A recent study in Malaysia suggested that agricultural landscapes might be prime habitats for elephants (de la Torre et al., 2021), while studies in Indonesia and Borneo document the propensity of elephants to exploit “degraded” areas associated with forest edges, often outside PAs (Rood et al., 2010; Evans et al., 2020). Although primary forests are often prioritized for biodiversity conservation (Morales-Hidalgo et al., 2015), elephants may prefer to forage in secondary and regenerating landscapes. But we must be extremely careful in interpreting and generalizing from these studies. First, PAs globally are biased towards steeper, higher terrain (Joppa & Pfaff, 2009). In Southeast Asia, PAs often contain of steep slopes, boxing in elephants when lowland valleys are rapidly converted to other land uses (Wilson et al., 2021). Use of “edge” habitat and agricultural areas may reflect the lack of adequate, low-risk, preferred lowland habitat. Much forest already been lost throughout Asia through conversion to intensive agriculture, contrasting with pre-colonial systems of management (Ellis et al., 2021). Thus many populations remaining today may have no choice but to use human-dominated landscapes, despite associated risks and costs (Goswami et al., 2014; de Silva & Leimgruber, 2019).
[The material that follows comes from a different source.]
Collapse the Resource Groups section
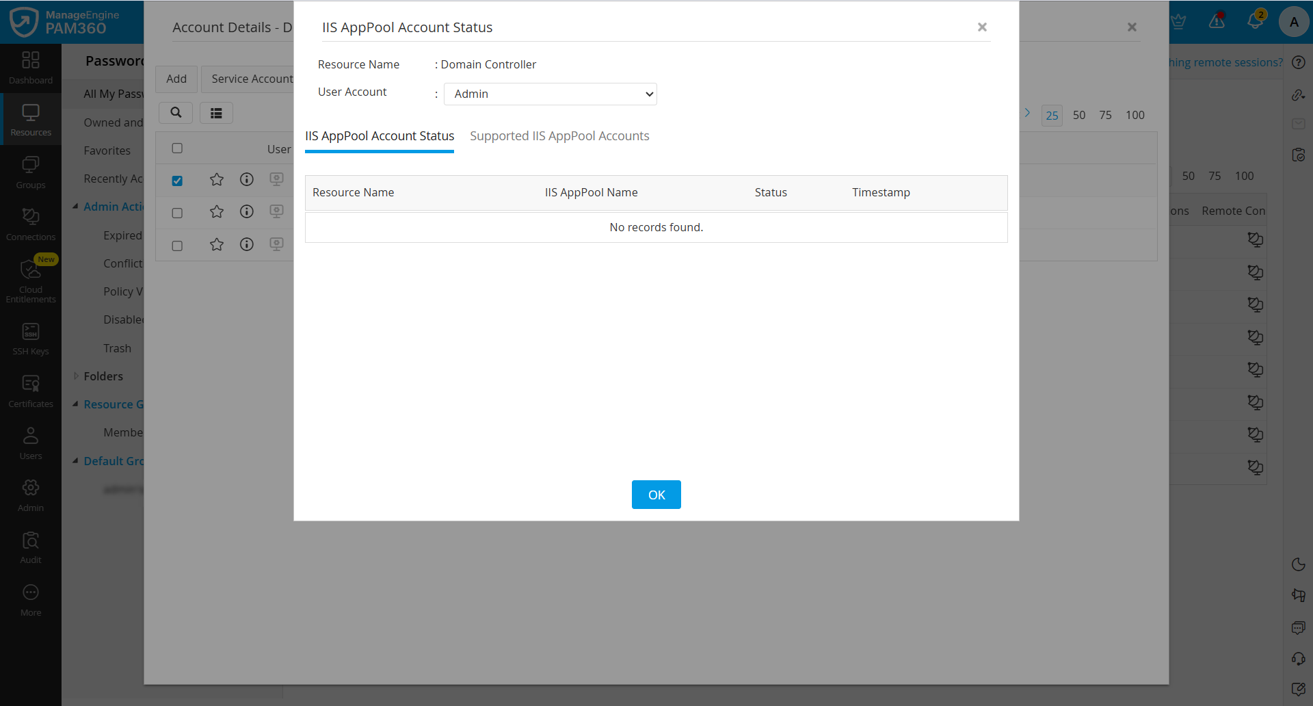1313x706 pixels. [76, 404]
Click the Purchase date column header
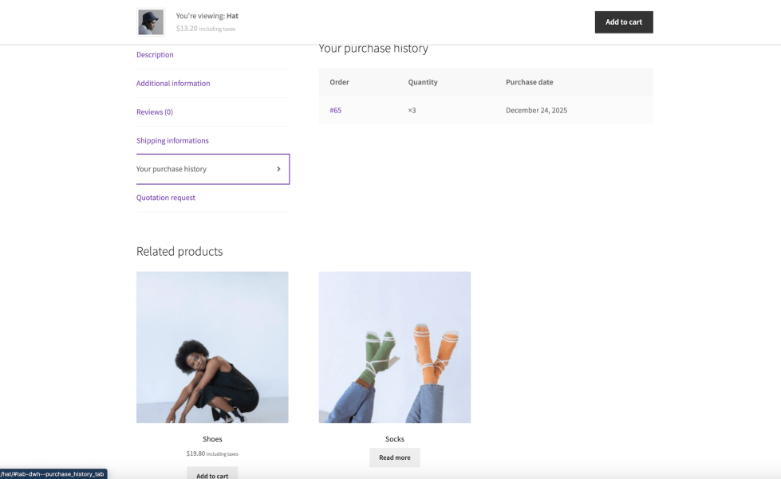Screen dimensions: 781x479 click(x=529, y=82)
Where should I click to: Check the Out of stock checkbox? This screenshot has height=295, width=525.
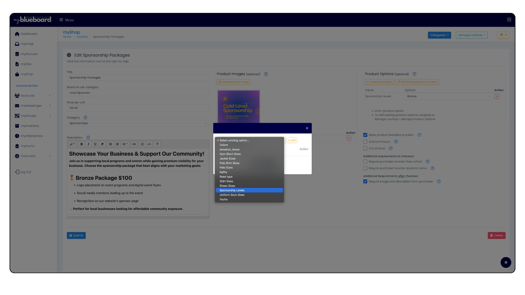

Many PAs in South Asia run counter to the trend, being frequently located around rivers and other water bodies, largely to protect their catchment zones, but also seasonally host significant populations of elephants and other wildlife. Their attraction to these PAs likely has to do with the presence of both water and monsoon-mediated forage (e.g. floodplains). Our observation that a substantial fraction of the population is non-residential reiterates the importance of permeability between PAs and wider landscapes. Individual-based studies of how other wildlife actually use PAs as well as in human-dominated landscapes (Kumar et al., 2010; Srinivasaiah et al., 2019), though logistically daunting, would further illuminate how strategies vary in response to anthropogenic changes.